Worst Jokes Ever
Why shouldn’t you write with a broken pen?
Because it’s pointless.
What do you call fake spaghetti?
An im-pasta.
If 7 8 9 why was ten scared?
It was right in the middle of 9/11.
An emo kid and a silent kid would be a good acquaintance because the emo would wish to die, and the silent kid would be the nice guy and grant that wish.
What's the Twin Towers' favorite type of transport?
Planes.
All these jokes are all plane.
I dressed up as Darth Vader at an orphanage and said, "I am your father!"
Why are orphans bad at baseball?
Because they don't know where home is.
What does an orphan call a family photo taking a selfie?
The emo kid's mom went to jail because the kid was hung.
The companies that made the hand gel sanitizer must be absolutely rubbing their hands together!
Your momma so fat when she stepped on one scale, it broke. When she got another one, it said "TBC." She looked in the mirror, it broke.
Did you know that Stephen Hawking's death was an accident because he pressed "shut down" instead of "sleep mode?"
What did MLK Jr. say when he spent the night on the internet?
"Last night I had a meme."
What does a website have that an orphan doesn't? A home.
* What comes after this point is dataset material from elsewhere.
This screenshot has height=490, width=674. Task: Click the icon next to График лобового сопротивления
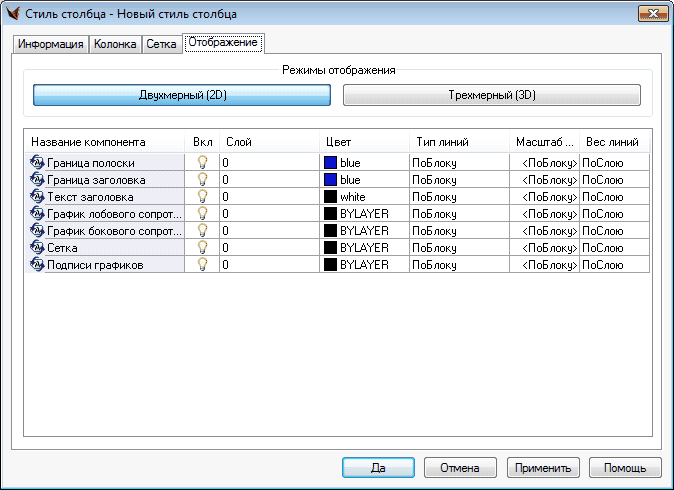point(39,213)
What do you call a rabbit with a big ass?
A BUNny.
Your forehead is so big that your mom stayed in the delivery room just to give birth to your head.
What is a girl's favorite song when they are on their period?
"Period, oh period, oww!"
What can run, be an eyesore, and practice social distancing?
Your hairline.
Yo mamma so fat, she asked for a water bed, and they put a blanket over the Atlantic Ocean.